== Source data

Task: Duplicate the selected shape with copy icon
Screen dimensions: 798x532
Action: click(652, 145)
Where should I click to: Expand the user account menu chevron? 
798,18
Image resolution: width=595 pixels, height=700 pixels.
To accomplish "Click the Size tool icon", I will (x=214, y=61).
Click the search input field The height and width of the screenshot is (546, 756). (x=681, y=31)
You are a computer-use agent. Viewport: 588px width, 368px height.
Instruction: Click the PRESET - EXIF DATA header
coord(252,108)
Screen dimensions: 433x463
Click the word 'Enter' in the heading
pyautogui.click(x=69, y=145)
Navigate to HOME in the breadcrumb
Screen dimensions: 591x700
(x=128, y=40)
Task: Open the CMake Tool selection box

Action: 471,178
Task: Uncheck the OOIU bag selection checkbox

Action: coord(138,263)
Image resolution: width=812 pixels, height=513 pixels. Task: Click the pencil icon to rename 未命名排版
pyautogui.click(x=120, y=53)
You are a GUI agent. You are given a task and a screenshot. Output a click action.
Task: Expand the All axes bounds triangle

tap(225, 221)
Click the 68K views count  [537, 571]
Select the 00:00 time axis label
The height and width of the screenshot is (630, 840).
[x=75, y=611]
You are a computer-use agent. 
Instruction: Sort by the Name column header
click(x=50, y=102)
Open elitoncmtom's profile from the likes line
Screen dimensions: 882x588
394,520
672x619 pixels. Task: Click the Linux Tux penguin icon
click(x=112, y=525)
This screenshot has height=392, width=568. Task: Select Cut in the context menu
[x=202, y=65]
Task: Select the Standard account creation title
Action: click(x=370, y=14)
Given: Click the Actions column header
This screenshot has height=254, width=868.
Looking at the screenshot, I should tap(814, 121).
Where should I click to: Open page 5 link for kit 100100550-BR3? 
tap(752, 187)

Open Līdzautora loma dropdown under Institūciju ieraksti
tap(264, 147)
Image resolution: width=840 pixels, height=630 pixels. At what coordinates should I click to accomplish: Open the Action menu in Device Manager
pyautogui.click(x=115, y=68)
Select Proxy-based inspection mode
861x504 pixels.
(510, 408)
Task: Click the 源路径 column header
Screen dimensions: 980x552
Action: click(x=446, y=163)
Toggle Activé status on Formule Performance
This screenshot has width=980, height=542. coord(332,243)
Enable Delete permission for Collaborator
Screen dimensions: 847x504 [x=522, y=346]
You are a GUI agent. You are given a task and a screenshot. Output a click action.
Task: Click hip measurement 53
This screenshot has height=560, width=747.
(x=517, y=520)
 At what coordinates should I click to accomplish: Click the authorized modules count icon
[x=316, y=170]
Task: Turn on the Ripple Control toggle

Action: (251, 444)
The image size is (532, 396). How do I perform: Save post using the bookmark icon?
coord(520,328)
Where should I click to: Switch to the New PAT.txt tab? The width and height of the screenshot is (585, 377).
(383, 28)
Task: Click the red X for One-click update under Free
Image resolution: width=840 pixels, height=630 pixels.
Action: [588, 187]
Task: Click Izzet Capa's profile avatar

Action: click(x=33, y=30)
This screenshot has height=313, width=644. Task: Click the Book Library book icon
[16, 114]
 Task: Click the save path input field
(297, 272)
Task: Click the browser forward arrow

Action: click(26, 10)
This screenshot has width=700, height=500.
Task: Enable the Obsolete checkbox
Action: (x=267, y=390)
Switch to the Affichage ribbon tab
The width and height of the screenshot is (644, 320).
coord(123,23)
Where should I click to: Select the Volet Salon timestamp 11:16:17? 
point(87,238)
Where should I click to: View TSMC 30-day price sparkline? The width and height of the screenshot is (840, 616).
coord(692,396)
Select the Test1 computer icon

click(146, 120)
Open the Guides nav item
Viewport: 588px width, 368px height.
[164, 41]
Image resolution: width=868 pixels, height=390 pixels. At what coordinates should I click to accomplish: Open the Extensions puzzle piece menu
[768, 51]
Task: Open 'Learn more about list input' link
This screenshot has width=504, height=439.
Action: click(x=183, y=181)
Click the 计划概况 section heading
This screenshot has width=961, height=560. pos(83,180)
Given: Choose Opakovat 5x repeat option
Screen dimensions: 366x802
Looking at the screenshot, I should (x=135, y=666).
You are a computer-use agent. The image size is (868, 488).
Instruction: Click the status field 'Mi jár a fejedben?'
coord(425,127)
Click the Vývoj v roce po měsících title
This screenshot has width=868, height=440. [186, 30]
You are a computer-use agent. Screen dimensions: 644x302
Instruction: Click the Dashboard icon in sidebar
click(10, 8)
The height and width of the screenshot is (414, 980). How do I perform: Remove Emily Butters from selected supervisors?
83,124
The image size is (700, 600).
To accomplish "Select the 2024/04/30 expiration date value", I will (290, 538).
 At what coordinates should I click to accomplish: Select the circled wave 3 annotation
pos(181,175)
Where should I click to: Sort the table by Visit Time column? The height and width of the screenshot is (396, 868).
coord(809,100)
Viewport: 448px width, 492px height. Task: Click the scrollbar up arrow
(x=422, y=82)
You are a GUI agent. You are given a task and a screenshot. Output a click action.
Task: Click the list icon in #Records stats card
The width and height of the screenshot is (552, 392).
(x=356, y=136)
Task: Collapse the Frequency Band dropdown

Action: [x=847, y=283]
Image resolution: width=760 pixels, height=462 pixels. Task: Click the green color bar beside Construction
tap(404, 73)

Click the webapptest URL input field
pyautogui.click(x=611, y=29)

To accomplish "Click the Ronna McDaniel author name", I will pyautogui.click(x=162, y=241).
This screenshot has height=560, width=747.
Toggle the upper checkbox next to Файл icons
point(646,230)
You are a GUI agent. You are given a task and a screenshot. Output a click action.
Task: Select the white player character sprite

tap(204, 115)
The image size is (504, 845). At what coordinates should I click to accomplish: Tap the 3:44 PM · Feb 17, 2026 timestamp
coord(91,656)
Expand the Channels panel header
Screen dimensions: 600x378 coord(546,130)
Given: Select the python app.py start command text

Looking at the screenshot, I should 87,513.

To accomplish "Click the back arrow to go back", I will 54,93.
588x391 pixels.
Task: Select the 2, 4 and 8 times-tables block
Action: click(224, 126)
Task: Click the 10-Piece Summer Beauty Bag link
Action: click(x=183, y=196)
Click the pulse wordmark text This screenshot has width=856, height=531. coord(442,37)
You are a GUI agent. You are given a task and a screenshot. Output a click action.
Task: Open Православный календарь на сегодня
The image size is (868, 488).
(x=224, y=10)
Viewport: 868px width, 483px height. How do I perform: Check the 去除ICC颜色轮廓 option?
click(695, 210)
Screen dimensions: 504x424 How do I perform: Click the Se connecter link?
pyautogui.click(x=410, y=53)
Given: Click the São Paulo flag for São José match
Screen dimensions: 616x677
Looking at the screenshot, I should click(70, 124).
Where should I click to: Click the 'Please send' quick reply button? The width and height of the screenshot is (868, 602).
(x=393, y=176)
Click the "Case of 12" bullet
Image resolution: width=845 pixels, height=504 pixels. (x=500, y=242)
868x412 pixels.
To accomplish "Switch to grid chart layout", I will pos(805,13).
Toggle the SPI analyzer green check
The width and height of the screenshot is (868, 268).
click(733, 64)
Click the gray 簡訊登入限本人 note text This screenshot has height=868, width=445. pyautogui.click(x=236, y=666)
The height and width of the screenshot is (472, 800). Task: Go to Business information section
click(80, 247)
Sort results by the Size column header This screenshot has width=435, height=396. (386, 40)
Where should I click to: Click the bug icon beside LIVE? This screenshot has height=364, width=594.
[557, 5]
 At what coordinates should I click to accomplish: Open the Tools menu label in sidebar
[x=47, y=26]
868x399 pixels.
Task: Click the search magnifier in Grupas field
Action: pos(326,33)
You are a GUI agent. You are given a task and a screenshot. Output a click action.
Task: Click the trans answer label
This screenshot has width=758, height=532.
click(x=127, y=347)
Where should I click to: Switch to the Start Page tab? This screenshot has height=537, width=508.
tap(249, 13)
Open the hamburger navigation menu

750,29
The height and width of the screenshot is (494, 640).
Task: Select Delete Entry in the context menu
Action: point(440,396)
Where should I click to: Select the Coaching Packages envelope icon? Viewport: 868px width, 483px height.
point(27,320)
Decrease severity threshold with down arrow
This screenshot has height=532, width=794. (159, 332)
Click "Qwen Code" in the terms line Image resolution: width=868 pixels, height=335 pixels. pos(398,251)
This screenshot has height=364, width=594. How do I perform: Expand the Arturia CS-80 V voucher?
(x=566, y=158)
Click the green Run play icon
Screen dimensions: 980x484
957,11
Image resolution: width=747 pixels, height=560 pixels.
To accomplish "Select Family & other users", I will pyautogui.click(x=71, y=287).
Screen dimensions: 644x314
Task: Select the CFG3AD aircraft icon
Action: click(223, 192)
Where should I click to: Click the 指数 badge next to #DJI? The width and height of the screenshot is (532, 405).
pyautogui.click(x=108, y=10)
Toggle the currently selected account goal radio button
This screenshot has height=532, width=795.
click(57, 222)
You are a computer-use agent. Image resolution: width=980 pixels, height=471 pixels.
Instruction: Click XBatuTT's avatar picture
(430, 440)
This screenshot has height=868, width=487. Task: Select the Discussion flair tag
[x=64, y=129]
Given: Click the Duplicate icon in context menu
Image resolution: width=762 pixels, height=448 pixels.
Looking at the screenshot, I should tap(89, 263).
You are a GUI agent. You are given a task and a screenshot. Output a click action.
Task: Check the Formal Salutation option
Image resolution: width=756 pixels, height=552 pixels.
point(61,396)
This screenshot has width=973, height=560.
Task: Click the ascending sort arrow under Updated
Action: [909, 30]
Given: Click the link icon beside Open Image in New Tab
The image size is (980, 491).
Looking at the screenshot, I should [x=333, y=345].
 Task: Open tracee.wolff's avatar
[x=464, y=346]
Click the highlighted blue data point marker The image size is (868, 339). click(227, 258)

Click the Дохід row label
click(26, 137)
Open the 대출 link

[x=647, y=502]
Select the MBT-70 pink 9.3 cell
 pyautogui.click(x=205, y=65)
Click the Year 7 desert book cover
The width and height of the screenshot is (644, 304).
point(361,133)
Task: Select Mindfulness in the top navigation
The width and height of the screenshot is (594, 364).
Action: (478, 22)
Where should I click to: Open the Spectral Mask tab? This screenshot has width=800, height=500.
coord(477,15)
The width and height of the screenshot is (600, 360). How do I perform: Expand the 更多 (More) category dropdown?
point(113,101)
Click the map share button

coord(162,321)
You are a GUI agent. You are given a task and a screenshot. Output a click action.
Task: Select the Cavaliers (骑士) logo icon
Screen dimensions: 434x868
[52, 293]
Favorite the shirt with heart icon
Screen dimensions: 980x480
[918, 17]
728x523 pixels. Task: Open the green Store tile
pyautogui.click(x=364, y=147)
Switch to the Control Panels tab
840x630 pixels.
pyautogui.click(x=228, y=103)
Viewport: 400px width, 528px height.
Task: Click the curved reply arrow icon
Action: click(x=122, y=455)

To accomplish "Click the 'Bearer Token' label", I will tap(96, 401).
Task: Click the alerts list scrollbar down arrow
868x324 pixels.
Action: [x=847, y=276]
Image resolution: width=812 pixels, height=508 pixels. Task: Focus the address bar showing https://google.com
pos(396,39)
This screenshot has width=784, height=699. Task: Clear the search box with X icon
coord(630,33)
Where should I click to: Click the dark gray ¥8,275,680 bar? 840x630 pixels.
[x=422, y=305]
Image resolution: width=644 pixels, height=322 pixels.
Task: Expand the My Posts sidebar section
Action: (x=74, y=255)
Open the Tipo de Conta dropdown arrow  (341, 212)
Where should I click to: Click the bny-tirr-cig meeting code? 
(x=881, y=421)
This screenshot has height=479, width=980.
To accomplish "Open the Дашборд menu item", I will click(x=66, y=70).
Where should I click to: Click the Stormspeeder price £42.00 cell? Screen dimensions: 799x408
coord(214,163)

====

▶ _Brief_
Give the lines again, exactly as they stand, from the beginning of the data through the line with "Task: Click the 源路径 column header".

▶ _Answer to the exercise_
Task: Duplicate the selected shape with copy icon
Screen dimensions: 798x532
Action: click(652, 145)
Where should I click to: Expand the user account menu chevron? 
798,18
Image resolution: width=595 pixels, height=700 pixels.
To accomplish "Click the Size tool icon", I will (x=214, y=61).
Click the search input field The height and width of the screenshot is (546, 756). (x=681, y=31)
You are a computer-use agent. Viewport: 588px width, 368px height.
Instruction: Click the PRESET - EXIF DATA header
coord(252,108)
Screen dimensions: 433x463
Click the word 'Enter' in the heading
pyautogui.click(x=69, y=145)
Navigate to HOME in the breadcrumb
Screen dimensions: 591x700
(x=128, y=40)
Task: Open the CMake Tool selection box

Action: 471,178
Task: Uncheck the OOIU bag selection checkbox

Action: coord(138,263)
Image resolution: width=812 pixels, height=513 pixels. Task: Click the pencil icon to rename 未命名排版
pyautogui.click(x=120, y=53)
You are a GUI agent. You are given a task and a screenshot. Output a click action.
Task: Expand the All axes bounds triangle

tap(225, 221)
Click the 68K views count  [537, 571]
Select the 00:00 time axis label
The height and width of the screenshot is (630, 840).
[x=75, y=611]
You are a computer-use agent. 
Instruction: Sort by the Name column header
click(x=50, y=102)
Open elitoncmtom's profile from the likes line
Screen dimensions: 882x588
394,520
672x619 pixels. Task: Click the Linux Tux penguin icon
click(x=112, y=525)
This screenshot has height=392, width=568. Task: Select Cut in the context menu
[x=202, y=65]
Task: Select the Standard account creation title
Action: click(x=370, y=14)
Given: Click the Actions column header
This screenshot has height=254, width=868.
Looking at the screenshot, I should tap(814, 121).
Where should I click to: Open page 5 link for kit 100100550-BR3? 
tap(752, 187)

Open Līdzautora loma dropdown under Institūciju ieraksti
tap(264, 147)
Image resolution: width=840 pixels, height=630 pixels. At what coordinates should I click to accomplish: Open the Action menu in Device Manager
pyautogui.click(x=115, y=68)
Select Proxy-based inspection mode
861x504 pixels.
(510, 408)
Task: Click the 源路径 column header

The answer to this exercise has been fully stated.